Agreed, a dilution event like that seems more probable than bankruptcy.

Though dilution has already been happening anyway. Just look at a graph of shares outstanding.


Not only that, but rich Arabs may want to hedge against a switch away from oil, and a company like Tesla is the perfect way to do that.


Tapping out capital is a "Musk equilibrium." If there's too much runway, he considers it inefficient use of available capital and invests that extra available capital in some new project.

He operates close to the edge intentionally. It's a risky strategy that could easily blow up in his face, but it has also paid off very well in the past.

If they somehow had a bunch of extra cash in the bank right now, you'd find Musk simultaneously pushing hard on, say, Model Y right now, too.


In other words, Elon Musk plays CEO like professional gamers play Starcraft.

If you have resources, you should spend them. If you're flush with cash, you're losing.


Depending on how you want to view Musk's ambitions, he wants/needs to get Tesla big before the EV market is flooded with large scale competition and or he's looking to accelerate a switch to renewable energy and away from the murderous fossil fuel, gasoline burning nightmare we're currently living with. Regardless of what one believes about Musk, speed is critical here.

Tesla needs to get very large if it's going to compete with GM, Ford, BMW, Mercedes, Toyota, etc. long term in EVs. They need a certain minimum scale to survive as a meaningful volume independent auto maker.


That would be amazing if they did achieve GAAP profitably, considering that GAAP earnings include stock-based compensation, non-operating expenses, and R&D expense.

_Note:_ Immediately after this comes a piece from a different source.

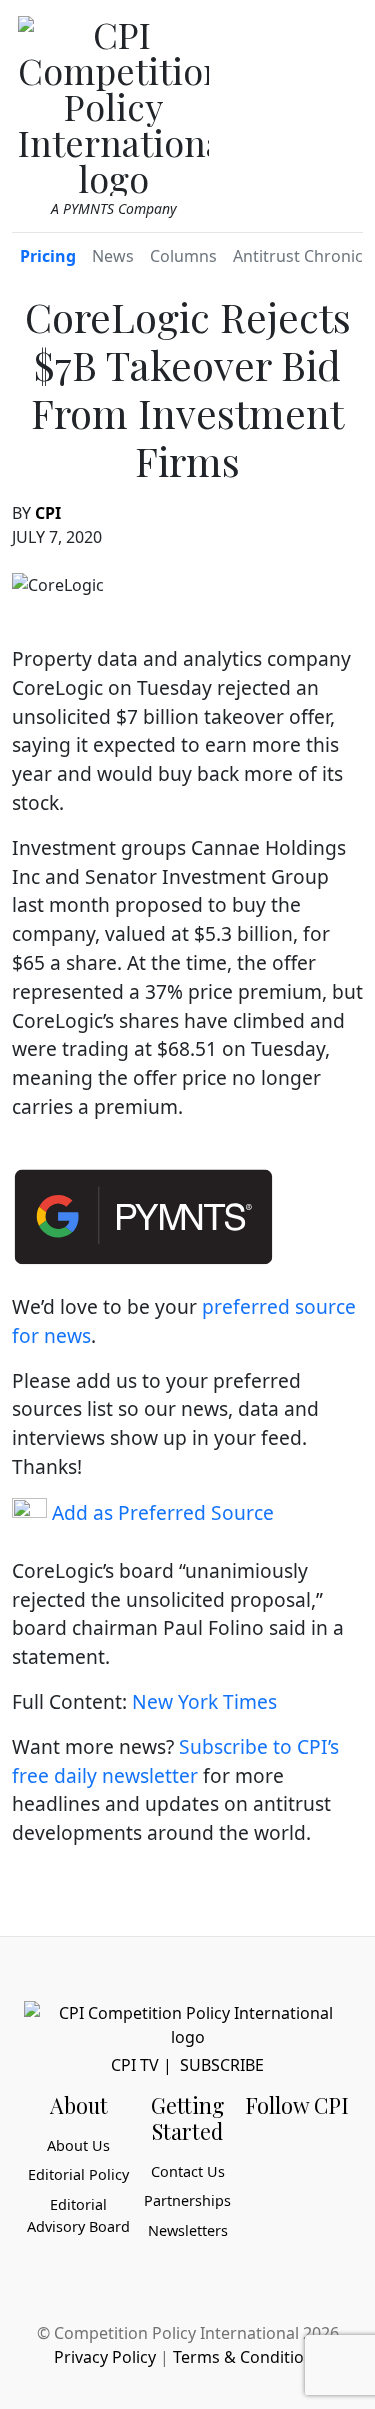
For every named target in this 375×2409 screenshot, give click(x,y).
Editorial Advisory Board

OTOH, GAAP because generally requires R&D to be expensed in the period incurred, Tesla may really be saying that R&D expenditures are expected to drop to near $0 in Q3 (R&D being their biggest non-operating expense). That should worry investors if that's really what's happening.


I’m a Tesla skeptic but at this point they just need to put cars on the road. They can ramp up R&D later. They’re pretty far ahead of their competition right now so can afford a pause.


"Tesla also expects to achieve full GAAP profitability in Q3"

This is essentially saying "we don't expect to go insolvent". But no company would announce that they expect to go insolvent, so the statement is mostly meaningless.


> But no company would announce that they expect to go insolvent, so the statement is mostly meaningless.

Musk did just that. Which given this exact situation may come back to haunt him.


Agreed. That he even said that at all really got my attention. Doesn't inspire confidence.


> Q3 is almost around the corner (I wasn't even expecting it to happen this year),

Doesn't Q3 happen every year?


Does GAAP exclude one-time-effects? I can see them selling their grounds, offices and renting it again and the like.